This manuscript presents a thorough CCN closure study at the SMEAR II station in Hyytiälä, Finland, leveraging long-term observational data (2016–2020) of aerosol size distributions, chemical composition, and CCN concentrations. The authors compare three CCN prediction methods using κ-Köhler theory with different inversion schemes: i)constant kappa parameter, ii) based on bulk chemical-composition, and iii) inferring size-resolved (modal) composition consistent with total mass and CCN observations.

They demonstrate that allowing the Aitken and accumulation modes to have distinct chemical compositions (κ_opt) significantly improves the closure, especially at higher supersaturations (>0.5%), where Aitken mode particles contribute more to CCN. Seasonal trends show organic enrichment in the Aitken mode and a higher inorganic fraction in the accumulation mode, with implications for understanding biogenic contributions to CCN. This study addresses key limitations in CCN prediction models related to the lack of size-resolved chemical composition data and provides a novel methodology to infer this information from inverse modeling. The work is especially timely as climate models increasingly rely on more accurate aerosol-cloud interaction representations, particularly in biogenically influenced environments like boreal forests.

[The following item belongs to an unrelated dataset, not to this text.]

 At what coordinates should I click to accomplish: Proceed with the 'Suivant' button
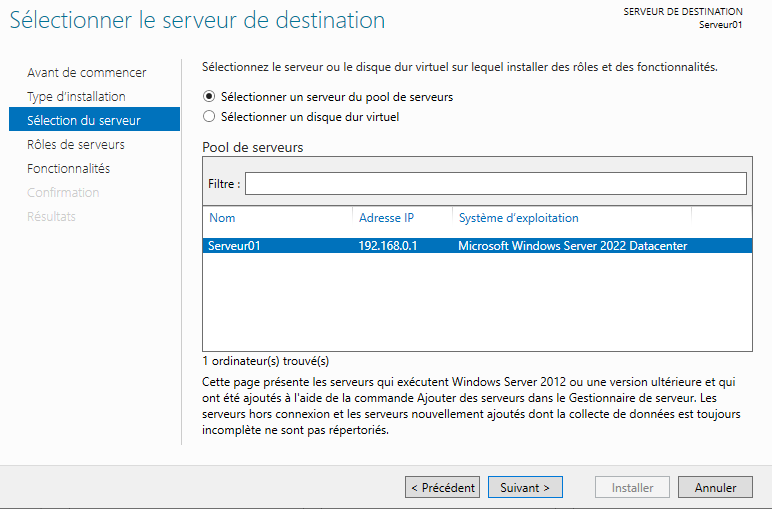coord(525,488)
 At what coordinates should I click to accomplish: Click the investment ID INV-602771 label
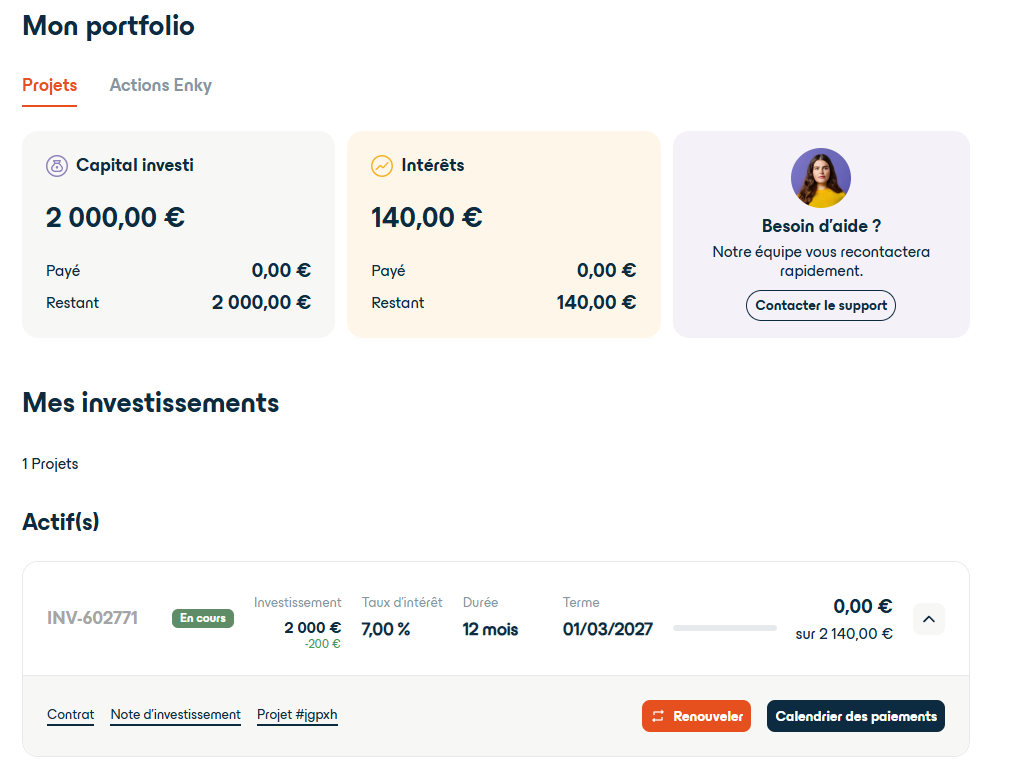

The manuscript is well-structured, the methodology is sound, and the conclusions are meaningful, therefore, the manuscript should be accepted in ACP. However, before publication some minor revisions are recommended to enhance clarity and strengthen the study.

Minor comments:

• Lines 26–27:“This optimization improved the CCN closure primarily at supersaturations above 0.5%…”
  
  Please quantify the improvement in closure—e.g., percent error reduction or NRMSE change—so the reader can assess the magnitude of the model enhancement.
• Lines 29–31: “The mass fractions of inorganics in the two modes vary with season...”
  
  Consider reporting the absolute inorganic mass fractions in addition to the percent difference. This would clarify the physical relevance of the enrichment, particularly for radiative implications.
• Line 182, Section 2.2
  
  The method assumes the total submicron composition remains constant while redistributing it between modes. Please justify whether this assumption holds during periods of intense NPF or cloud processing, which may differentially affect modal composition.
• Line 213, Section 2.1.1:“...more black carbon is also observed, which tends to decrease the overall hygroscopicity.”
  
  Since eBC is treated as size-invariant in the inverse approach, this assumption might bias winter κ estimates. It can be interesting evaluating the sensitivity of κ_opt to this fixed eBC partitioning.
• Table 1 and Eq. 4, κ values and densities:
  
  The use of fixed κ for organics (0.12) and organic nitrate might oversimplify temporal variability. Consider discussing the expected range of κ_org from literature (e.g., 0.05–0.2) and its potential influence on κ_bulk accuracy.
• Figure 4, Forward and Inverse Closure: The figure would benefit from adding shading or markers to show uncertainty (e.g., interquartile range) of observations. Right now, it's difficult to assess fit quality beyond the median.
• Lines 532–535, κ Discussion:
  
  The increase in Aitken mode organic fraction during summer aligns with biogenic SOA production. This would be strengthened by directly comparing seasonal κ_opt to expected κ values from known BVOC oxidation products (e.g., monoterpenes, sesquiterpenes).
• Lines 536, CCN overestimation: The consistent overestimation of CCN concentrations across all supersaturations may point to a limitation of the internal mixing assumption, especially during periods of aerosol complexity. Previous studies suggest that such overestimations are exacerbated during times of mixed aerosol sources (e.g., biogenic + anthropogenic + aged background), where internal mixing assumptions break down. I recommend the authors to explore whether episodes of high bias correlate with increased variability in PNSD, eBC, or chemical markers—and to discuss the implications of external or mixed-state aerosols on the robustness of κ-based predictions.
• Supplementary Table S2:
  
   Although GMB is a useful summary metric, standard deviation or interquartile ranges of GMB values could help assess variability and robustness across time.